Well, it happened again, in the latest edition of Quest: The History of Spaceflight Quarterly. In yet another curious review of UFOs On the Record, Roger Launius of the Smithsonians National Air and Space Museum produces a conflicted analysis that reveals more about him than it does the book, which he characterizes as less sensationalistic than you might think. He certainly knows his audience.
Launius, senior curator of the Museums human spaceflight collection, is clearly impressed with Keans research. He says the author uses solid, accepted, and not spurious documentation from official military and government UFO investigations, and in every case their veracity is unquestionable.
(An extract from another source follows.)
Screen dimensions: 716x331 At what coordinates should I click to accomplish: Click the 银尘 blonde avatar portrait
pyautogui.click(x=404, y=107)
Thats a major concession, coming from a man so deeply embedded in structural groupthink.
But once again, rather than discuss the specifics of any case that puncture the limits of knowledge, Launius devolves into stale cliches of humanitys eternal fascination with fairies, devils, elves, Zeus, the Virgin Mary and all other manner of lore that never left behind a single radar track or burned-soil sample. Then he makes his predictable tack into the Hollywood thing, about how we accommodate our insecurities and aspirations symbolically through films as divergent as The Day the Earth Stood Still and War of the Worlds.
Rather than acknowledge the apparent intelligence and high technology driving the incidents in Keans book, Launius falls back on his contention that there is not a scintilla of evidence to support the ET hypothesis behind UFOs. Which is true none of these incidents leave roadmaps behind. And that leads him to conclude Despite her best intentions to do so, Leslie Kean does not convince me [of extraterrestrial visitation].
Launius, of course, missed the whole point. Kean isnt trying to convince him or anyone else of ET visitation the default hypothesis but merely to confront the available evidence with some integrity. Whats a more plausible alternative for the data he himself credits for its unquestionable veracity? Launius knows better than to go there. Hed find himself on trial inside a dunk-the-clown booth, alongside all the other Midway barkers.